O motociclista Jhonatas Elias de Oliveira Gomes, de 18 anos, vai continuar preso. Ele é acusado de atropelar e matar a grávida de 9 meses Maryssol dos Santos Fernandes no dia 22 de março em Lençóis Paulista (43 quilômetros de Bauru). O acidente aconteceu por volta das 20h45, no cruzamento da avenida Luiz Boso com Silvio Boso, no Jardim Primavera. O bebê, do sexo masculino, morreu após o acidente.
Jhonatas chegou a receber atendimento médico e, após passar por exame clínico, foi constatado que ele estava embriagado. Diante dos fatos, ele foi encaminhado para a delegacia de Lençóis, onde foi autuado por homicídio culposo (quando não há intenção de matar) e embriaguez ao volante.
O juiz da 2ª Vara de Lençóis Paulista, Mário Ramos dos Santos, negou o pedido de liberdade provisória feito pelo advogado de defesa do jovem. Ele alegou que o cliente tem bons antecedentes e residência fixa.
O juiz entende que o caso reúne os requisitos da prisão cautelar. Inicialmente o motociclista foi indiciado por homicídio culposo, mas há a possibilidade de o Ministério Público denunciá-lo por homicídio doloso (quando há intenção de provocar o acidente). Diante disso, segundo o juiz, é necessário a manutenção da prisão do suspeito para assegurar a aplicação da lei penal.
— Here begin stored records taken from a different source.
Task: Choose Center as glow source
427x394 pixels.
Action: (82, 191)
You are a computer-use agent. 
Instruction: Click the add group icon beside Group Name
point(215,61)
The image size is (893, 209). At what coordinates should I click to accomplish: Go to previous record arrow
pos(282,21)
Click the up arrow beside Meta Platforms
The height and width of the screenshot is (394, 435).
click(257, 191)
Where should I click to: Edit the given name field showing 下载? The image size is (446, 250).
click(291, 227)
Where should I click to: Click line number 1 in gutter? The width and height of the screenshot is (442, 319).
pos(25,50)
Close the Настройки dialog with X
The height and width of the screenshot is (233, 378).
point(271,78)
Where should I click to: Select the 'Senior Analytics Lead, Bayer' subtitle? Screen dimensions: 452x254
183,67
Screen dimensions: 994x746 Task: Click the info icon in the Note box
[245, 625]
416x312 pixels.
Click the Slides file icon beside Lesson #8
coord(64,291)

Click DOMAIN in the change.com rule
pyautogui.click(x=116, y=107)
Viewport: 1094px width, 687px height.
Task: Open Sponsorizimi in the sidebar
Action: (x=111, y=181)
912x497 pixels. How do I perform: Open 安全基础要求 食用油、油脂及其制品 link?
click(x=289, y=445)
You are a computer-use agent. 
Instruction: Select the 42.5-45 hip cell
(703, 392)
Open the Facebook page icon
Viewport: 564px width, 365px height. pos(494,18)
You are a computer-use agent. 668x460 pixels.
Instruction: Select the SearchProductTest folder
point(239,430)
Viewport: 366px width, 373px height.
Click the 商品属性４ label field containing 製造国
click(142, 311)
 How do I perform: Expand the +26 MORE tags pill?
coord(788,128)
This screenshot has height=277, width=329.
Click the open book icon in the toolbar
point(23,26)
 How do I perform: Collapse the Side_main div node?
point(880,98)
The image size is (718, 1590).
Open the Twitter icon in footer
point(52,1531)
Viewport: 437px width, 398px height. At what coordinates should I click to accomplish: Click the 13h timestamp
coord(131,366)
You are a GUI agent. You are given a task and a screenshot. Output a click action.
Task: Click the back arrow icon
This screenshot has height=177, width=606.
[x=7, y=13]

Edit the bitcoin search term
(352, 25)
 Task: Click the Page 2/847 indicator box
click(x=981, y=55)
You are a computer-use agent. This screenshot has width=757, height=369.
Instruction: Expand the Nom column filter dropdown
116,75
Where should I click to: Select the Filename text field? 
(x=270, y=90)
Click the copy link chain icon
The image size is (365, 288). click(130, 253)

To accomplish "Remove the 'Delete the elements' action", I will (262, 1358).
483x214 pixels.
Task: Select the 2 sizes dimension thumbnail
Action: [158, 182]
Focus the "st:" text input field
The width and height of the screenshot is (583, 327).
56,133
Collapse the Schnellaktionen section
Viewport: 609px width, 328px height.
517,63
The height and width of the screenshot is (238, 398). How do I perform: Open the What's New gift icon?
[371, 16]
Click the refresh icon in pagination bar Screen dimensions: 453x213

Os familiares da vítima discordam que o motociclista seja indiciado por crime culposo (quando não há intenção de matar). Para eles, o fato de o causador do acidente estar embriagado sabia do risco ao ser imprudente na condução da motocicleta. Eles fizeram duas manifestações pacíficas em frente do Fórum e da delegacia para pedir a punição do motociclista por homicídio doloso, o que agrava a pena.
Jhonatas estava em alta velocidade, embrigado e não tinha habilitação para pilotar a motocicleta, segundo a polícia.
O juiz justifica que ao mantê-lo preso evita que o suspeito possa influenciar de forma negativa alguma testemunha do acidente. No documento da prisão em flagrante relatado por policiais, a motocicleta foi retirada do local do acidente, o que prejudicou as apurações. “Além disso, considerando que a investigação preliminar aponta que ele estava embriagado e sem a carteira de habilitação na ocasião, teria havido um significativo abalo à ordem pública”, declarou o juiz.
A família de Jhonatas alegou que o motociclista está com o joelho machucado. O juiz oficiou ao estabelecimento prisional para o indiciado passar por avaliação médica e receber o tratamento médico adequado, mas Jhonatas continuará preso.